I was told that I was to Xn to be a 'real' pagan... and too pagan to be a 'real' Xn...

I miss fellowship I supppose...

as for mischief... i think that's a positive.. hallelujah for the trickster... where would be without her ;)

Date: 2009-02-01 01:53 pm (UTC)
From: [identity profile] poliphilo.livejournal.com
I got that too- my Pagan friends and associates were suspicious of my Christian past.

It remains to be seen what my new Christian friends make of my Pagan past. The thing is I refuse to apologise for any of it.

Date: 2009-01-30 03:41 pm (UTC)
From: [identity profile] haikujaguar.livejournal.com
And what's the use of a priest without mischief?

This is... wow, an amazing sentiment. I'm going to let it percolate a while.

Date: 2009-01-30 05:00 pm (UTC)
From: [identity profile] poliphilo.livejournal.com
It shocked me rather. I've been wondering ever since posting it whether I hadn't gone too far out on a limb.

Thanks for your response. I find it reassuring.

Date: 2009-01-30 06:40 pm (UTC)
From: [identity profile] arielstarshadow.livejournal.com
The Trickster has his or her place...

Date: 2009-01-30 07:49 pm (UTC)
From: [identity profile] poliphilo.livejournal.com
Yes, exactly!

Date: 2009-01-30 07:23 pm (UTC)
From: [identity profile] daisytells.livejournal.com
I was going to write that, too. Mischief is good!

Date: 2009-01-30 10:07 pm (UTC)
From: [identity profile] poliphilo.livejournal.com
Not only good, but necessary.

Date: 2009-01-30 04:27 pm (UTC)
From: [identity profile] zoe-1418.livejournal.com
The religious communities I've actually officially "joined" in adulthood have been Episcopal (Anglican) and then Unitarian Universalist.

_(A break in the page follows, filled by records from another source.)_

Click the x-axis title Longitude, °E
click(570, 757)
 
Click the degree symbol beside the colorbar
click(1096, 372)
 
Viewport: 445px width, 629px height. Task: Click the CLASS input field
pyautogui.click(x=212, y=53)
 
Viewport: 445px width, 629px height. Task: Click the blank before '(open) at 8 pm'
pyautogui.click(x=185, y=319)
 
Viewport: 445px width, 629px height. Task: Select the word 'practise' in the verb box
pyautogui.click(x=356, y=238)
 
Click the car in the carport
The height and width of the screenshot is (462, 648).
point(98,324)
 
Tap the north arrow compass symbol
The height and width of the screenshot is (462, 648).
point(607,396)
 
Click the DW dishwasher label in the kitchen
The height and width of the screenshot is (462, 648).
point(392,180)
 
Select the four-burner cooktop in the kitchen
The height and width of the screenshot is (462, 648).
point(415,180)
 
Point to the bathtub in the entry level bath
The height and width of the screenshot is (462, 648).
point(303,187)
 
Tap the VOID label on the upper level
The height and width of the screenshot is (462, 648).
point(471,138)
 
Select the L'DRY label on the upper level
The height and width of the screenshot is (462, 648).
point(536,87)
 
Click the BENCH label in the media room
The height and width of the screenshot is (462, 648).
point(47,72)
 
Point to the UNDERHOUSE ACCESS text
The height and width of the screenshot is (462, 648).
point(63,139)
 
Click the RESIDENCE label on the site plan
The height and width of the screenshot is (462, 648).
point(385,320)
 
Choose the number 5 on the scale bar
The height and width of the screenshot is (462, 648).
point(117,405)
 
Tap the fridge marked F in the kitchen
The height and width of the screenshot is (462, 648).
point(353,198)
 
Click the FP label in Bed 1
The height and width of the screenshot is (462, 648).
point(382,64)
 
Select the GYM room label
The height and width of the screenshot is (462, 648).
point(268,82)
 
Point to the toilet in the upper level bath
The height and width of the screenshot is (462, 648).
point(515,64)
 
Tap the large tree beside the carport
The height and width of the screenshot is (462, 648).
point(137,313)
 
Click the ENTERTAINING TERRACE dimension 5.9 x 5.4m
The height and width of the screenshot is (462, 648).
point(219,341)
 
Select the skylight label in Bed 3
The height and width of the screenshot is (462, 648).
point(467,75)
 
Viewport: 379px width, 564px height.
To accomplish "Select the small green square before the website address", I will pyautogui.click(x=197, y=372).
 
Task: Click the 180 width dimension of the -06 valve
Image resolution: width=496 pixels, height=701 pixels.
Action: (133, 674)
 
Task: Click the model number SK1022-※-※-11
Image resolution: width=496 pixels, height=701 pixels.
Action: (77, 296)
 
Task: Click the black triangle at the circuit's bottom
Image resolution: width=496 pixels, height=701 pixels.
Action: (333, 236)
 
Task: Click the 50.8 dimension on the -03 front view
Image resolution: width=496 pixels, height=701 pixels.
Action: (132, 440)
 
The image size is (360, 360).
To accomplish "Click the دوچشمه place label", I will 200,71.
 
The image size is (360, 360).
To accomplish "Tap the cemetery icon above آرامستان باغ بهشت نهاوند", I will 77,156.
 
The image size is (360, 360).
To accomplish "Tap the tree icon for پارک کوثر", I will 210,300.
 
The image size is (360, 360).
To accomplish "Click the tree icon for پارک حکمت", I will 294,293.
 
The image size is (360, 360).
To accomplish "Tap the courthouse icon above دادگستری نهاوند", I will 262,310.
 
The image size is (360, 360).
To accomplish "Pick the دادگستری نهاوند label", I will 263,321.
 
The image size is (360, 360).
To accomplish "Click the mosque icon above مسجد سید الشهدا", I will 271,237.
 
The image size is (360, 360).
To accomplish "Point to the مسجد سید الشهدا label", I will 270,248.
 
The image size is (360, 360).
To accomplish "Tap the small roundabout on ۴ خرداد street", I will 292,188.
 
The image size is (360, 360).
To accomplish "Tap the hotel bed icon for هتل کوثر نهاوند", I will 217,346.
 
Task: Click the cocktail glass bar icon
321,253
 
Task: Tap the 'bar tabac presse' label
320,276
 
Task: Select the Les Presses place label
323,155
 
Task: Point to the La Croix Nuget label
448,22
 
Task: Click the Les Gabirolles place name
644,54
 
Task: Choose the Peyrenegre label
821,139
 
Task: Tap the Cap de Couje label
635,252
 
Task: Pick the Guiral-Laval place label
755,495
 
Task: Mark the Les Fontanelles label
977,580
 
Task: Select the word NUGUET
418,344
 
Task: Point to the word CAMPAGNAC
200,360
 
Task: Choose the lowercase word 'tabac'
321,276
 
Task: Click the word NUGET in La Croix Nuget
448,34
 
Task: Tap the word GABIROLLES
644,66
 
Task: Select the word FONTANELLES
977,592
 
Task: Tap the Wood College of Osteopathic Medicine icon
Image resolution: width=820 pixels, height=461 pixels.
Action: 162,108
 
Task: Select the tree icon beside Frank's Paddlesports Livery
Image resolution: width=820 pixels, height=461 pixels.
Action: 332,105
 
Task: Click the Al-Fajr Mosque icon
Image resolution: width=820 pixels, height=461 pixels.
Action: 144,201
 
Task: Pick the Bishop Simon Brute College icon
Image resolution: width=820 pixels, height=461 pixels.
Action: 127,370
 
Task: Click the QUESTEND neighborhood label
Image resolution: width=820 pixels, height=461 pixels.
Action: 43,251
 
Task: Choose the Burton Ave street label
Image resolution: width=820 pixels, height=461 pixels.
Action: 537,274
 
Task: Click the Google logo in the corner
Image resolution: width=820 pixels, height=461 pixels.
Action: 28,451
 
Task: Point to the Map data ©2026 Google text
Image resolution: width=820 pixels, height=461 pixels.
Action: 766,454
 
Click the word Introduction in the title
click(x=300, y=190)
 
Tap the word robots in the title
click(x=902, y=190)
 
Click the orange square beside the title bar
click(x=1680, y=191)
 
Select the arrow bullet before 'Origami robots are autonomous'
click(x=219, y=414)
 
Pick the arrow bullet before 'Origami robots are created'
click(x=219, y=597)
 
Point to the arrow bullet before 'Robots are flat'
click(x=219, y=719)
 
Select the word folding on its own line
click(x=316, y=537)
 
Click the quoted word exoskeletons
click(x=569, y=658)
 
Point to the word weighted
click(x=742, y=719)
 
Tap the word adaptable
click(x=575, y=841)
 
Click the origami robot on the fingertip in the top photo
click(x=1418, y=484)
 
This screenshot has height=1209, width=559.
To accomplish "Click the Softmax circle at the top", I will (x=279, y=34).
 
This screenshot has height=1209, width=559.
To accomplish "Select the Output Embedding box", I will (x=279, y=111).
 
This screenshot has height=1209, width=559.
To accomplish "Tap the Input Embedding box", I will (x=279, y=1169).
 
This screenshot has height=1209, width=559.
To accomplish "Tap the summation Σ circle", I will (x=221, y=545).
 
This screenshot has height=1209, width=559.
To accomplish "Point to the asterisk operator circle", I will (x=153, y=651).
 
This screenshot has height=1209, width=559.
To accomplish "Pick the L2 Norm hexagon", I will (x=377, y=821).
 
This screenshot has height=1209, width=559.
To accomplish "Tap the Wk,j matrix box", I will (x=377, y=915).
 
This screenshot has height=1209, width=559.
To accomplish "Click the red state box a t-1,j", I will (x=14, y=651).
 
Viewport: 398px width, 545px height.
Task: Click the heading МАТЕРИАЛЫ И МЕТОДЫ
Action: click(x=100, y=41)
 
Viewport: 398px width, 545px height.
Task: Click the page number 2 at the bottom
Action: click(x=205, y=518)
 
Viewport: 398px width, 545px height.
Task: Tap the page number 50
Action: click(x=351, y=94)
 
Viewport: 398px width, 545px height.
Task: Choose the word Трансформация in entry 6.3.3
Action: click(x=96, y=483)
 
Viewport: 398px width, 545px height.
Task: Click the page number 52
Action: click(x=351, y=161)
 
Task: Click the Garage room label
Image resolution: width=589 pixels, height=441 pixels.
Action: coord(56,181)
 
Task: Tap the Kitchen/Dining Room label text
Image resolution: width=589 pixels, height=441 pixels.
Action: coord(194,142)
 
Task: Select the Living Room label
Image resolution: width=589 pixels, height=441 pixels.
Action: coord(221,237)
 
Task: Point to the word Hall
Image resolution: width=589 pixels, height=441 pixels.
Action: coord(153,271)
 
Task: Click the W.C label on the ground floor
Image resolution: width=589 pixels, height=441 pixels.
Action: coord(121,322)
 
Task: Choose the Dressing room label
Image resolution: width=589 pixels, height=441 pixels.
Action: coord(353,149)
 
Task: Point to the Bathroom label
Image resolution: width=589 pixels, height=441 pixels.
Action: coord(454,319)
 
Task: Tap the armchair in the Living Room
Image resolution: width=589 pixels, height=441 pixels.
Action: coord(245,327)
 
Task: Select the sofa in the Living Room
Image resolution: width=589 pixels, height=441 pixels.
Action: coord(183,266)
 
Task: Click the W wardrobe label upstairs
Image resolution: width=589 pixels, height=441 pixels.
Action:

I've been sort of Quaker-on-the-side, loving the philosophy (seeing "that of God" in everyone; listening for "that of God" to speak in yourself) but missing the liturgy. Now, as you know, I'm planning to visit the Episcopalians again. And they vary SO greatly here in the U.S., from diocese to diocese and even parish to parish.

I don't think UUs here are necessarily smug... but I've seen the type -- interestingly, I also had that experience when I first went from evangelicalism to liberal Episcopalianism -- a sort of patronizing "well, we know better and eventually you will, too."

Date: 2009-01-30 05:09 pm (UTC)
From: [identity profile] poliphilo.livejournal.com
Ritual is important to me too. I don't think I could be happy with a set-up which was all hymns and improvised prayer. I want something that connects me to the past.

Which is probably why I've never tried the Quakers- even though my mother comes from a Quaker family.

Date: 2009-01-30 05:14 pm (UTC)
From: [identity profile] zoe-1418.livejournal.com
Our Quakers -- at least this particular brand -- don't even do hymns/prayer. They have silent worship -- which i sometimes appreciate greatly -- punctuated, if and when someone feels "led," by someone standing up and speaking for a minute or two, then more silence, then maybe eventually someone else standing up...

Date: 2009-01-30 10:15 pm (UTC)
From: [identity profile] poliphilo.livejournal.com
That might suit me.

I like the idea of it, anyhow.

I had a set of magnificent Quaker aunts. One of whom lived to be a hundred. They had been suffragettes and ban-the-bombers. A couple of my early nineteenth century Quaker ancestors were prominent in the anti-slavery movement.

Date: 2009-01-30 10:26 pm (UTC)
From: [identity profile] shullie.livejournal.com
i don't think I would be able to cut the mustard as a Quaker... to quiet..lol

*them not me.. and that would be the problem!*

Date: 2009-01-31 07:55 pm (UTC)
From: [identity profile] poliphilo.livejournal.com
If I'm going to go to church I want candles and vestments and a nice bit of ritual.

The sitting quietly I can do by myself.

Date: 2009-01-31 05:55 pm (UTC)
sovay: (I Claudius)
From: [personal profile] sovay
And what's the use of a priest without mischief?

Do you think you'd make a good priest now?

Date: 2009-01-31 07:54 pm (UTC)
From: [identity profile] poliphilo.livejournal.com
Possibly. But I don't think the church authorities would agree.

The other thing is I don't have the energy for it any more.

Date: 2009-02-01 03:54 am (UTC)
sovay: (Default)
From: [personal profile] sovay
The other thing is I don't have the energy for it any more.

I was mostly just curious. I think painter and poet and photographer are fine things to be.